Speaker selector switches can use various techniques to allow multiple speakers to be connected to the one amplifier, namely:

  • a series resistor (around 2½ – 5 ohms) to restrict the minimum impedance of the speakers circuit to this value. This simple series resistor if often marketed as “manual impedance protection”. They are normally good for lower powered speakers, and the resistor can get hot at high volume levels. If this switch is not selected, you have no protection when running all the speakers together.
  • combining the different speakers in series and/or parallel to keep the overall impedance above 4 ohms. This is similar to the series-parallel wiring above, but it all happens in the box for you.
  • matching impedance transformers – this is the best, but it is also the most expensive.

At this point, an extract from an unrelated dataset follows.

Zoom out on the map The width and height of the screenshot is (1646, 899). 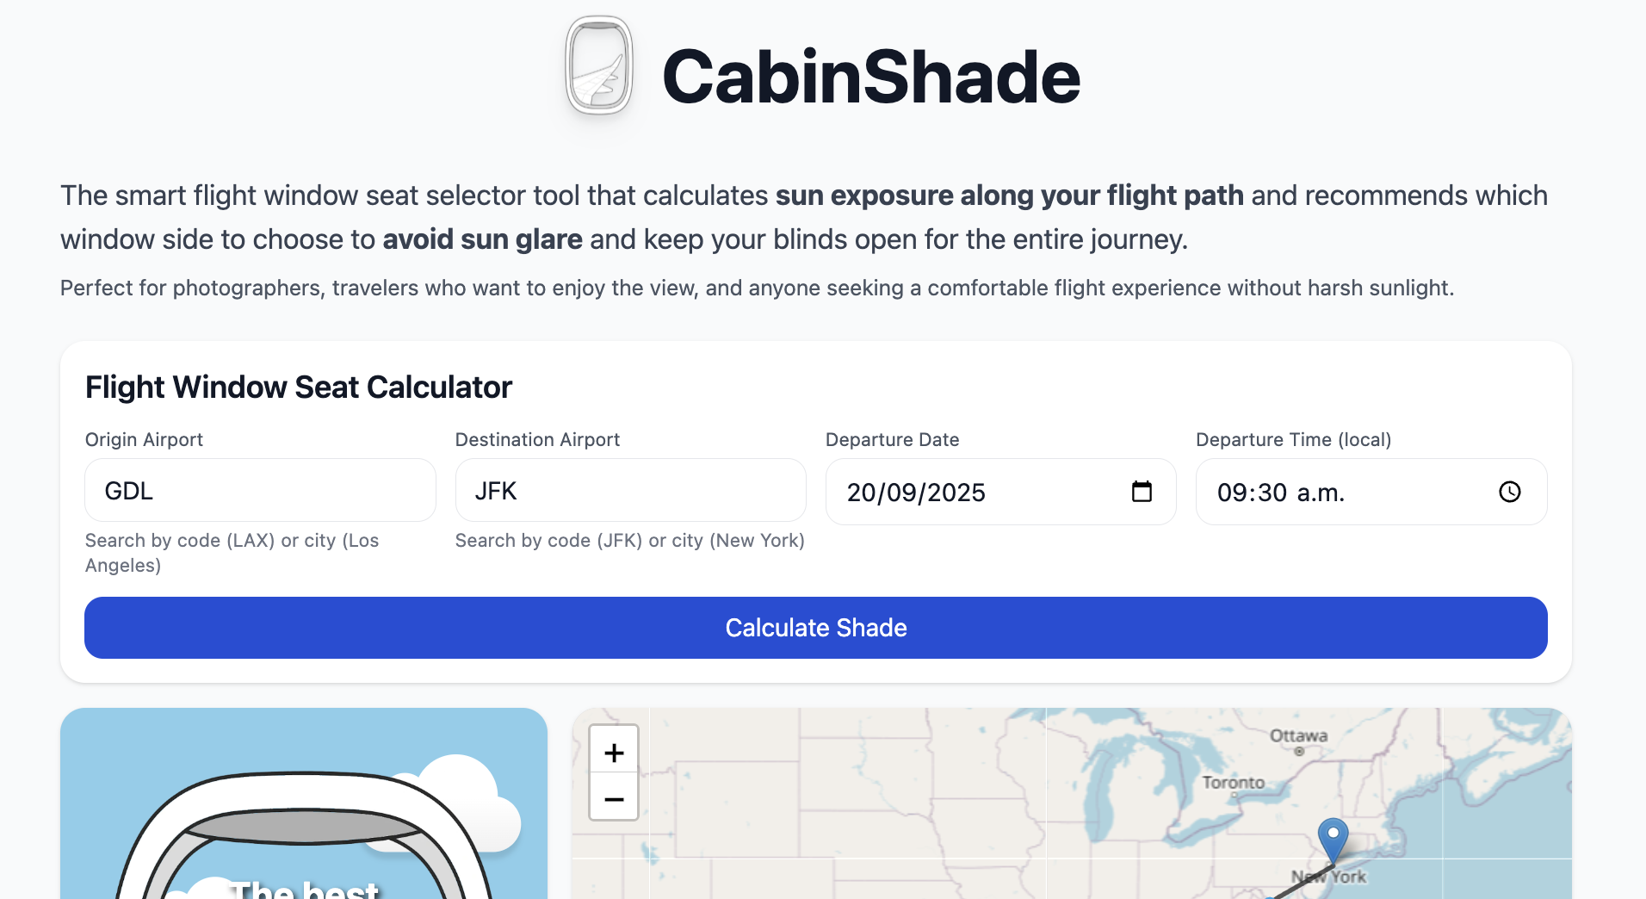(614, 799)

All these methods allow multiple speakers, but at a lower volume than using just one speaker. This is logical as the signal is being shared by more than just the one speaker. To see how the power is distributed by the different types of speaker selector switches, see my Speaker Selector Switch Simulator.

If you are interested in using a speaker selector switch, check out my summary article on speaker selector switches – it discusses the features and uses in more detail, and summarises all the units bought from Amazon through this web site. You can also download the user’s manual for most models – before you buy it.

Click here to browse 4 way speaker selector switches available from Amazon
Disclosure: If you buy through this link Geoff receives a small commission from Amazon

There are also available speaker selector switches which can be controlled through your smartphone or Alexa. Geoff has written a review of the Audioflow series of switches which you can read here.

Speaker Selector with Volume Controls

A more practical (and a little bit more expensive) way it to substitute the selector switch with a unit that also has volume controls. This allows the volume in each zone (area with a pair of speakers) to be controlled at the central location.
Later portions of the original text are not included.